1.5.3. With respect to Managed Services and Cloud Services provided by General Datatech, the parties understand and agree that use of telecommunications and data communications networks and the Internet may not be secure and that connection to and transmission of data and information over the Internet and such facilities provides the opportunity for unauthorized access to computer systems, networks, and all data stored therein. Information and data transmitted through the Internet or stored on any equipment through which Internet information is transmitted may not remain confidential and General Datatech does not make any representation or warranty regarding privacy, security, authenticity, and non-corruption or destruction of any such information. General Datatech does not warrant that the Services or Client’s use will be uninterrupted, error-free, or secure. General Datatech shall not be responsible for any adverse consequence or loss whatsoever to Client's (or its users’ or subscribers’) use of the Internet. Use of any information transmitted or obtained by Client using the General Datatech’s network or the Internet is at Client's own risk. General Datatech is not responsible for the accuracy of information obtained through its network, including as a result of failure of performance, error, omission, interruption, corruption, deletion, defect, delay in operation or transmission, computer virus, communication line failure, theft or destruction or unauthorized access to, alteration of, or use of information or facilities, or malfunctioning of websites. General Data does not control the transmission or flow of data to or from Datatech’s network and other portions of the Internet. Such transmissions and/or flow depend in part on the performance of telecommunications and/or Internet services provided or controlled by third parties. At times, actions or inactions of such third parties can impair or disrupt Client's connections to the Internet. General Datatech does not represent or warrant that such events will not occur and General Datatech disclaims any and all liability resulting from or related to such acts or omissions.

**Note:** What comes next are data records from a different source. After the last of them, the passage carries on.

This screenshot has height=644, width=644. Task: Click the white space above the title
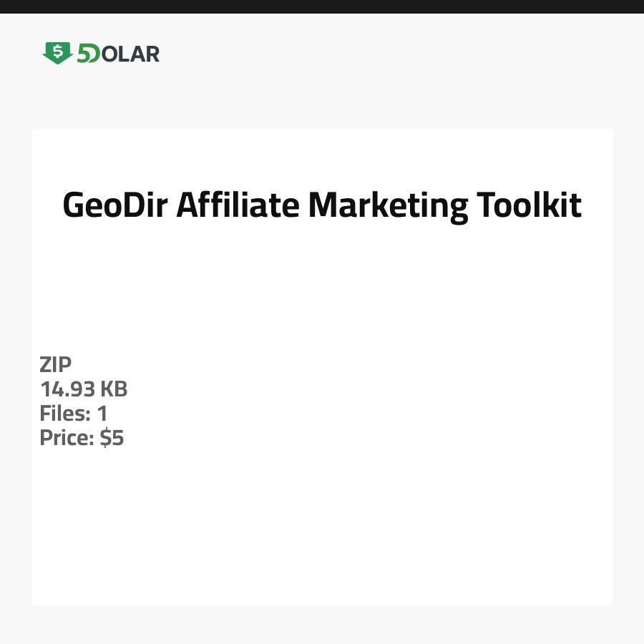(x=322, y=154)
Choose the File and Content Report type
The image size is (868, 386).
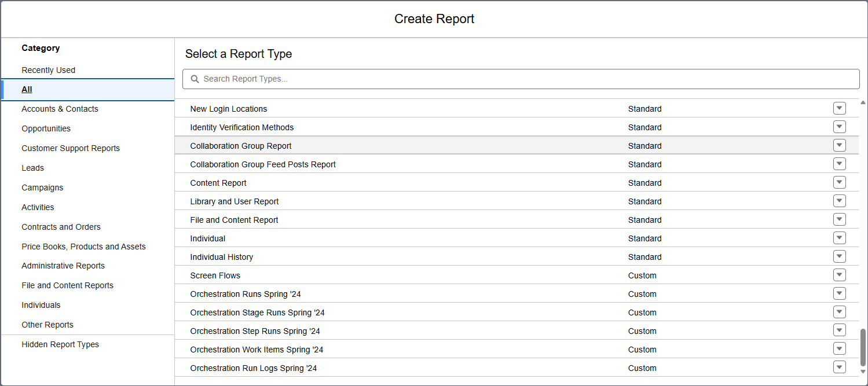[x=234, y=219]

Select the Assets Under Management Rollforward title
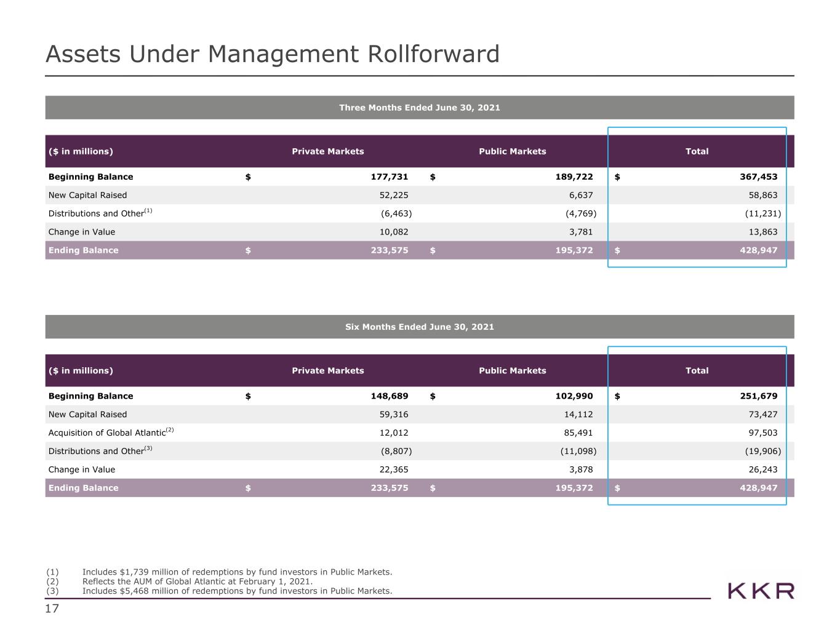272,54
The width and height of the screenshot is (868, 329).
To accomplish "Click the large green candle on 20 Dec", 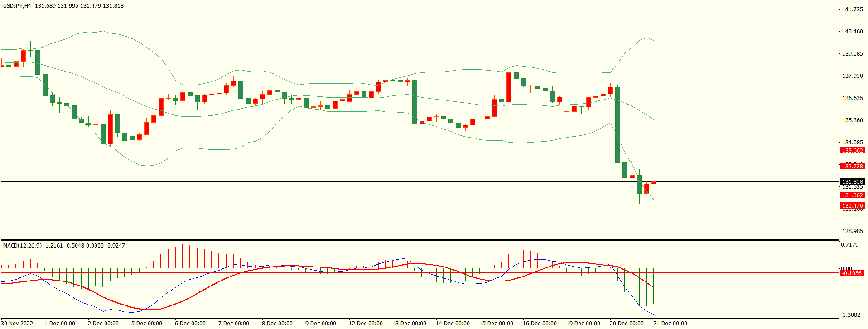I will 617,124.
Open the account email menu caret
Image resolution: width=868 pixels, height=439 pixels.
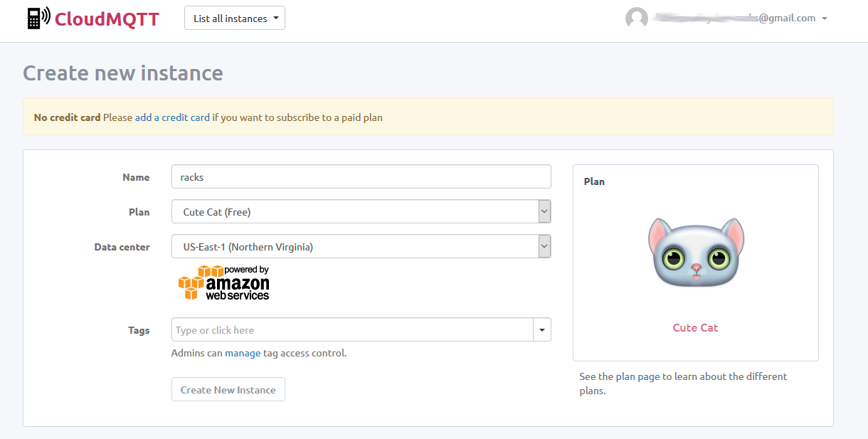tap(825, 18)
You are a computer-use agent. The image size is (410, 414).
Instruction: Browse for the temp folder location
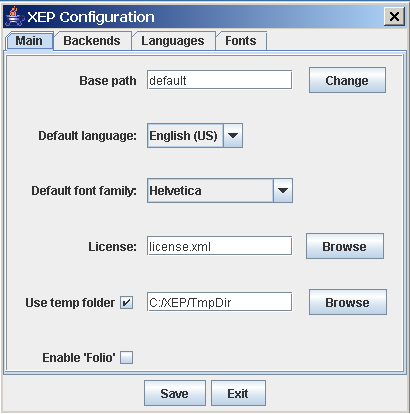348,302
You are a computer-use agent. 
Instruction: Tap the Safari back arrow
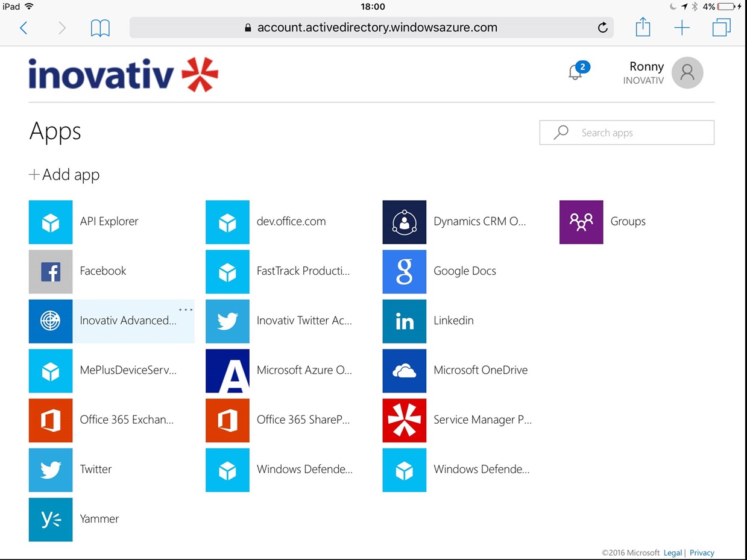coord(24,28)
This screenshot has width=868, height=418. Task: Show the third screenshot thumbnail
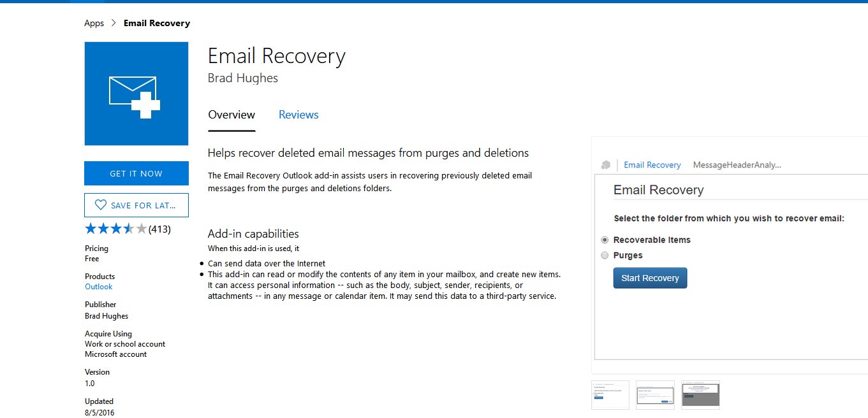click(700, 394)
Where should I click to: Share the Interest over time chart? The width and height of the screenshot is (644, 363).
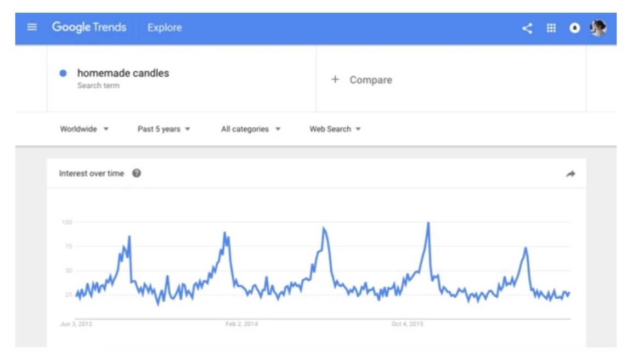pyautogui.click(x=570, y=174)
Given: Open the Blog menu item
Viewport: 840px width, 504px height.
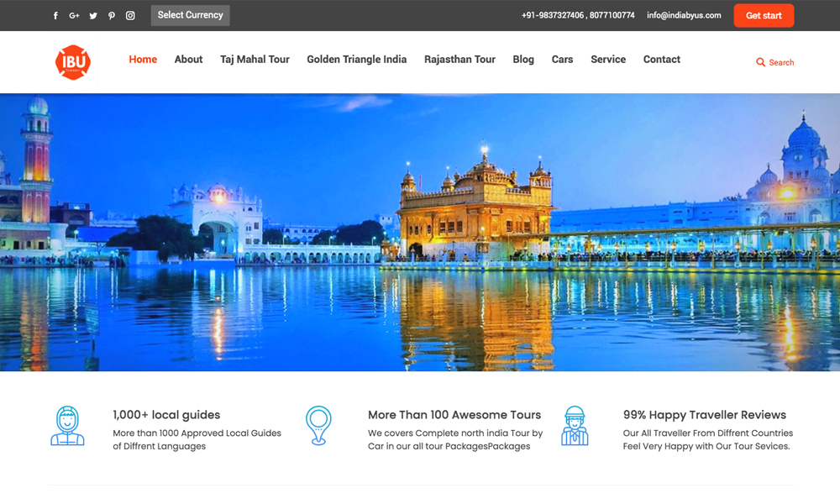Looking at the screenshot, I should pyautogui.click(x=523, y=60).
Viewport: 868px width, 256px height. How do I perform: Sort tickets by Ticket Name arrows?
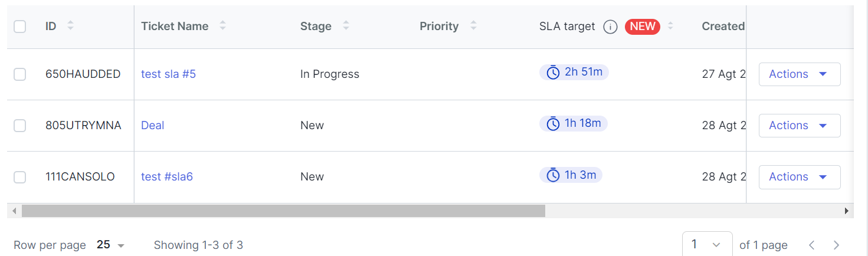tap(222, 26)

1.5.4. In all situations involving performance or nonperformance of Professional Service by General Datatech under this agreement, Client’s sole and exclusive remedy is to (1) require re-performance of the Professional Services to Client’s reasonable satisfaction; (2) in the event re-performance is not satisfactory by this standard, Client may terminate the applicable order claimed to have been breached by written notice to General Datatech and may receive a pro rata refund of any pre-paid service fees, less any sums due and owing to General Datatech upon return of the work product and documentation.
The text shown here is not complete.